The second resource that I used for properly citing my sources in my prompt 3 paper is Eric Drown’s e-portfolio. On Professor Drown’s website, he provides many Resources For MLA Citations. I was in Professor Drown’s writing lab and he addressed this resource to me very early on in the semester and it has reminded me to always leave a hanging indent on the second line and to italicize the name of the Title of the source. I feel that the image below, my writing prompt 3 citations best represent my knowledge on how to properly cite in MLA format because it shows that I can cite articles which we used a lot in this course and the citations for a TED Talk which challenged myself because it was a new skill I have never tried before.
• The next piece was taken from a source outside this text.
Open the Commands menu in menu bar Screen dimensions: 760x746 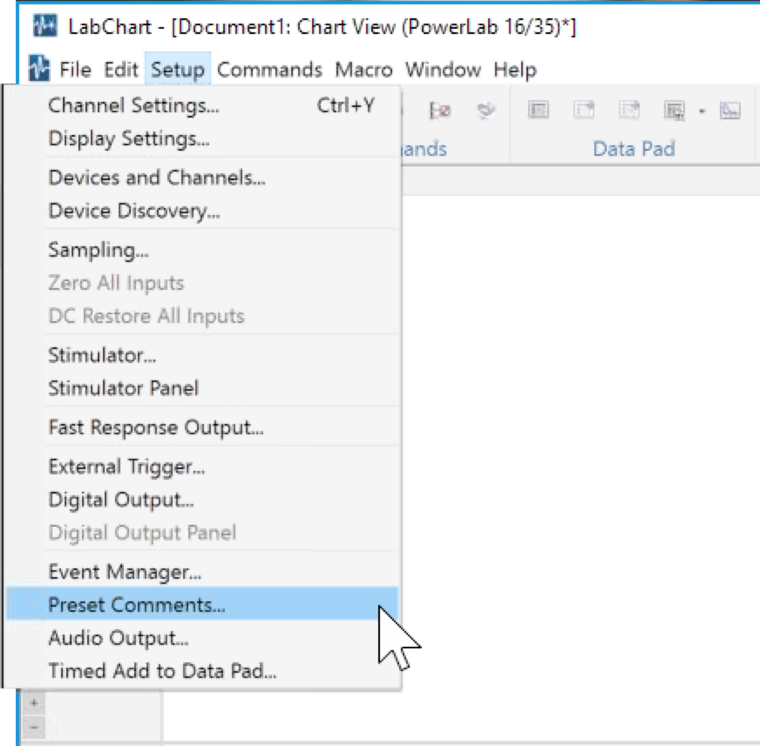tap(269, 69)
Another part of the MLA format that I feel I have improved on are the in-text citations. It was never clear to me if we should simply put the author’s last name and a page number. As you can see in my final draft of my writing prompt 3 (Multimodal Final Draft), I did not use a page number after using in-text citations, although before this paper I would always add a page number. The reason I did not add a page number after these intext citations is that I learned in this course that if the article is printed out, not everyone has the same page numbers. Therefore, it is incorrect to actually add page numbers since I was taking quotes from an article that I printed out. Before exiting English 110, I can confidently say that I can identify local errors in an MLA citation and know where to find resources to confirm the correct format of those details. 

 

 

 

 

 

 

Learning Outcome 6: Control sentence-level error (grammar, punctuation, spelling). 

As shown between my significant writing project free draft and final draft you can see a clear difference between the two as far as local revisions go for sentence structure. Coming into this course, I never realized how lazy I had been when it came to grammar, punctuation, and spelling. But how could I have been so lazy, these sentence-leveled errors were so important to fix! I personally found it harder to notice how distracting and unprofessional sentence-level errors were when I was reading over my own paper. I finally noticed when we started peer reviewing essays in class. I remember reading one of my peers papers and becoming so lost just because of mispunctuation and grammar issues. It would be hard for me to follow an idea that the author of the essay was trying to make because of the constant run on sentences. I would often find myself reading the wrong emotions of a paper by the improper use of grammar during an essay, such as using an “!” when the sentence was framing a sad and depressing idea. That was finally when I took a step back and looked at my own essay as if it was written by one of my peers (because we are always more judgemental when it comes to someone else’s work), finally, I could see handfuls of mistakes. I started making local revisions by reading my essays sentence by sentence. I would break down each sentence and see if it was making one point or two, detecting what emotion I wanted from the sentence to see which punctuation I should use. I found that correcting these errors allowed my essay’s claims to become much more clear. I personally feel that I never went to change my local sentence-level errors because I thought “I am in college, I shouldn’t make any punctuation or spelling mistakes” but I took a step back and realised we are all human and we make mistakes. I learned that I need to slow down and take the time to read my papers sentence by sentence to make sure the message I want to get across is clear and not misinterpreted.